Hana Vu’s third album, Public Storage, is a powerful meditation on the self, change and loss. Her stellar signature sound is one thing she shows no signs of losing.
The cover art of Los Angeles-based artist Hana Vu’s newest album, Public Storage, follows the pattern of the three singles released prior to it—Maker, Keeper, and Everybody’s Birthday, which featured highly-saturated, gritty images of body parts, from an eye, to a hand, to a closed set of teeth. Now the mouth is open, allowing us an intimate look into the human body—just as the album itself does sonically, giving us an unflinching portrait of Vu as both an artist and a person.
It’s rare to see an artist so young with such a strong grasp on her personal style. Public Storage brings forward the 21-year-old’s signature sound from her two previous EPs, 2017’s How Many Times Have You Driven By and 2019’s Nicole Kidman / Anne Hathaway, though with a markedly more consistent sound across the album. Public Storage seems to veer away from the more upbeat, experimental undertones and grainy, lo-fi processing of the latter, though one thing that hasn’t changed is the sheer power of Vu’s low, contralto voice, which speaks—or sings—to a musical maturity beyond her years. Bedroom pop has never sounded so soulful—and while the ‘bedroom’ part can hardly be used to describe the stellar production quality across the twelve tracks, it’s a perfect descriptor for just how personal this album is lyrically.
“Here’s my receipt, here’s all my records / I’ll show you everything that I have to prove,” Vu sings on the title track, Public Storage—and then spends the rest of the album doing just that. Proving oneself and finding one’s place are the album’s most significant themes, whether she’s dreaming of a home as in Aubade (“When I close my eyes / I have a new place”), running away from it as in Heaven (“Heaven, heaven / Never going home, no”), or trying to make it as in My House (“Oh, make my house a home / Or give me hands to hold”). “Can you make me anybody else?” she pleads on the final track, Maker—but as she spent the last eleven songs proving, she doesn’t need the help: she’s a force to be reckoned with as she is.

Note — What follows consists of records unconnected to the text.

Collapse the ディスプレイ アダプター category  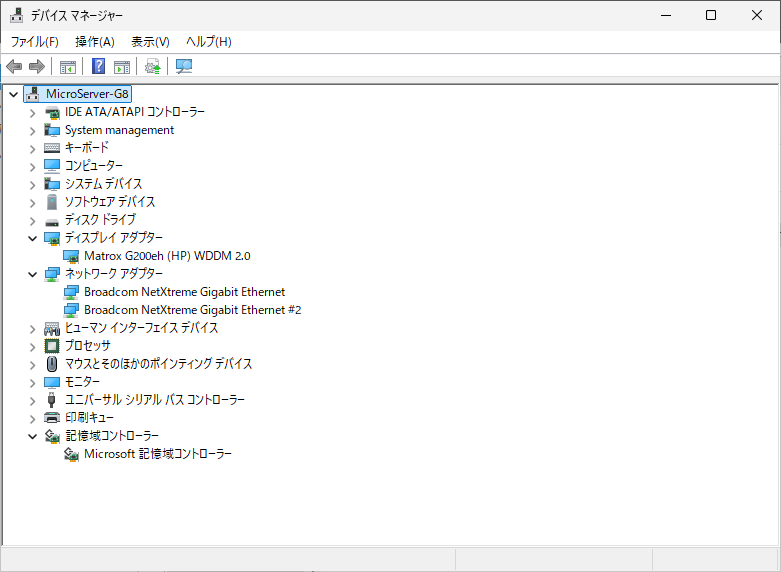coord(32,238)
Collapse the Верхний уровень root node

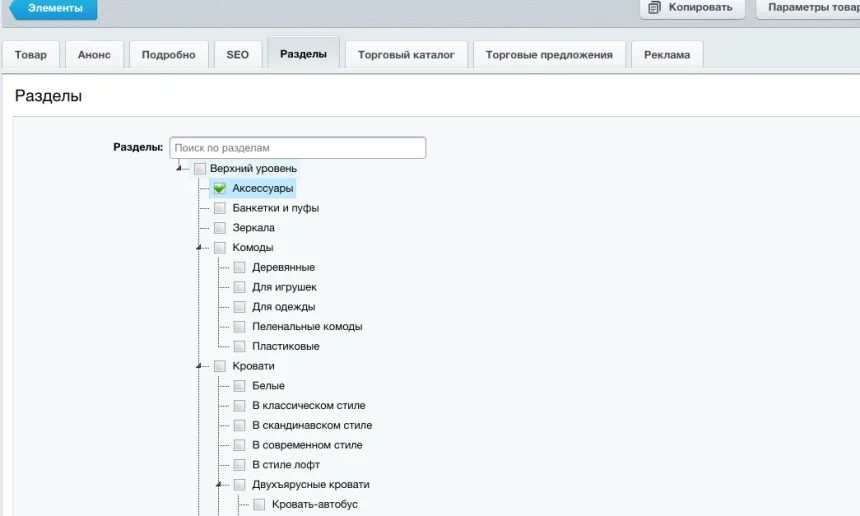(180, 169)
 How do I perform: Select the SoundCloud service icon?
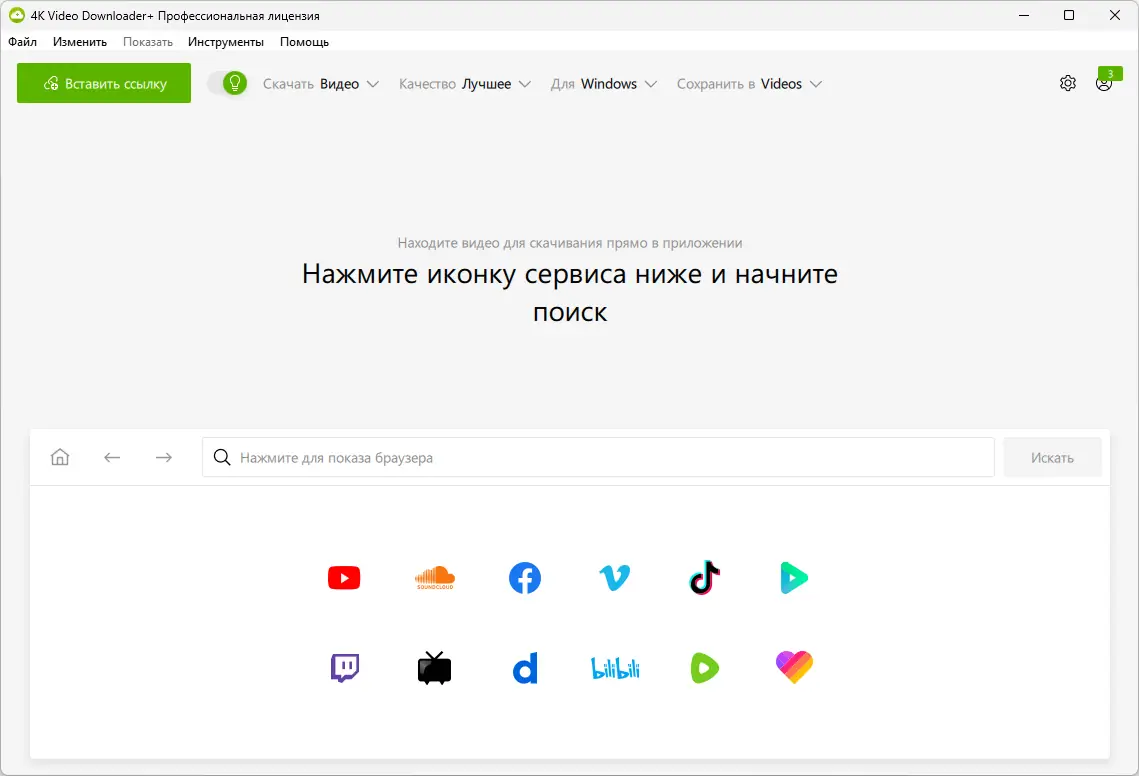(434, 577)
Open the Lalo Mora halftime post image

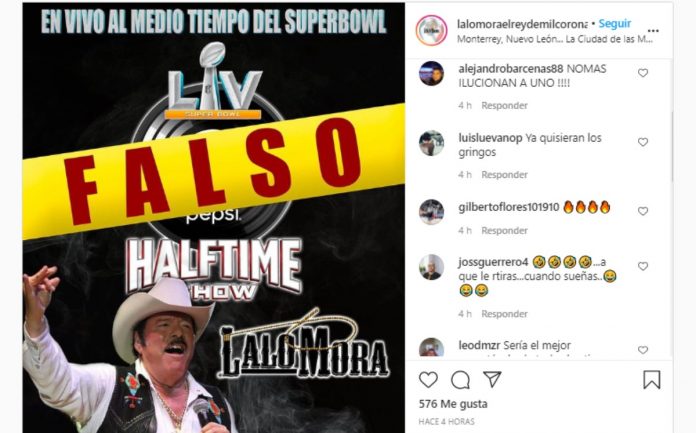pyautogui.click(x=214, y=218)
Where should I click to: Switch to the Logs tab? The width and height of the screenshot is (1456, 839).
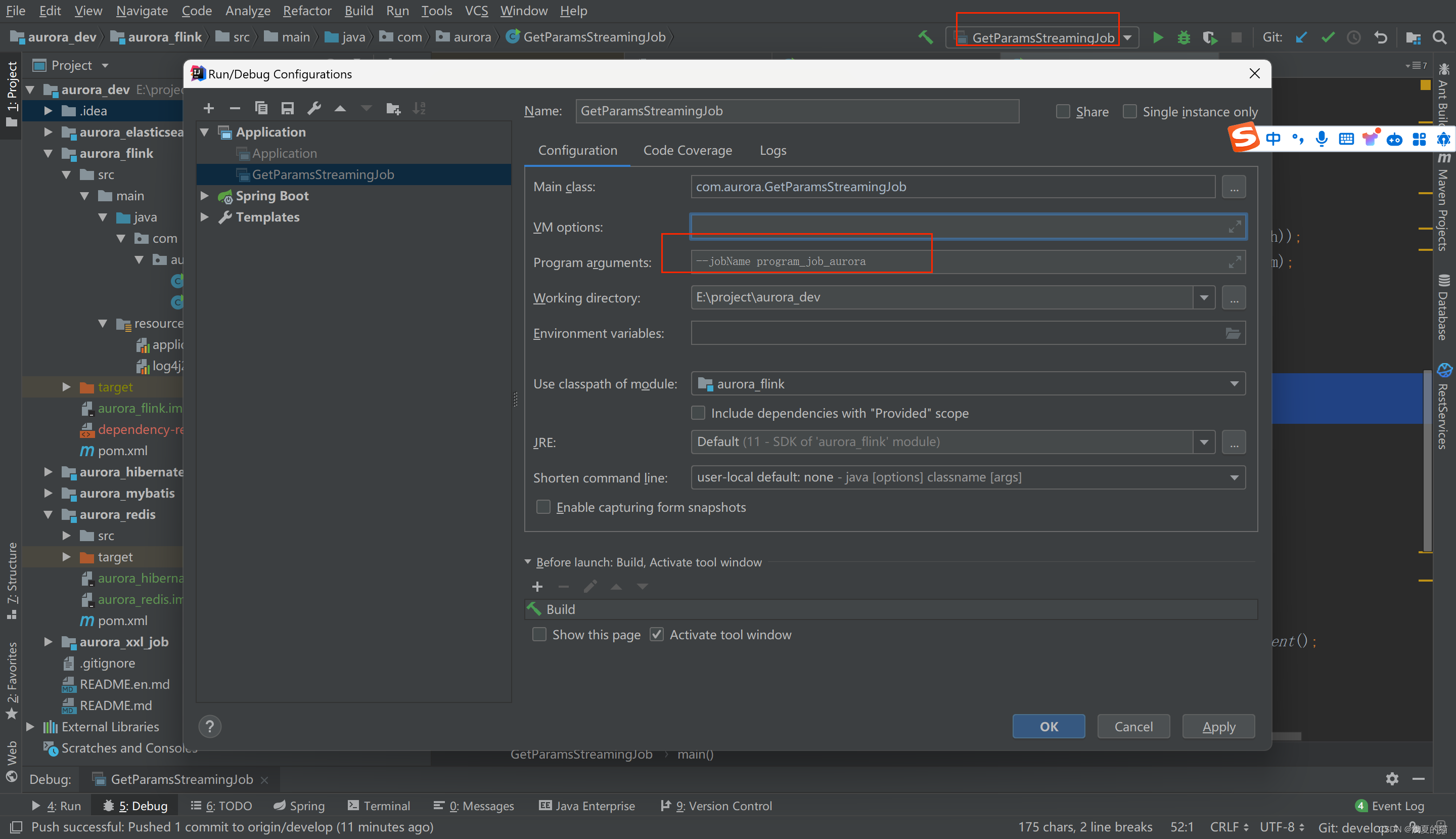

The lyricism of Public Storage is the album’s greatest strength; as if self-aware, the instrumentation is mostly stripped-back, allowing the words she sings, and the striking voice she sings them in, to take the centre-stage they deserve. Strong guitar and bass lines give a welcome fullness to a select few tracks—Public Storage, Aubade and Gutter in particular. “On my word, kick me up from the gutter to the curb,” Vu drawls on Gutter, the sixth and central track of the album, which in itself kicks the album up a notch, too.
Regrettably, the change in tempo and energy doesn’t last, and while it briefly returns for the standout tracks My House and Everybody’s Birthday, it seems like the polished consistency of Vu’s third album is overall a double-edged sword. Despite the very welcome variation that some parts of these songs provide here and there, there is little else in the way of variety across Public Storage as a whole, and the feeling of wanting more was down to a sense of lack over one of satisfaction.
Still, wherever you draw the line between consistency and monotony, Public Storage by Hana Vu stays just on the right side of it. It’s definitely not an album that belongs in the gutter nor at the curb, or even in the bedroom it was made in—but the question is, where does the next one have left to go from here? At least this album is promising enough that we can look forward to finding out.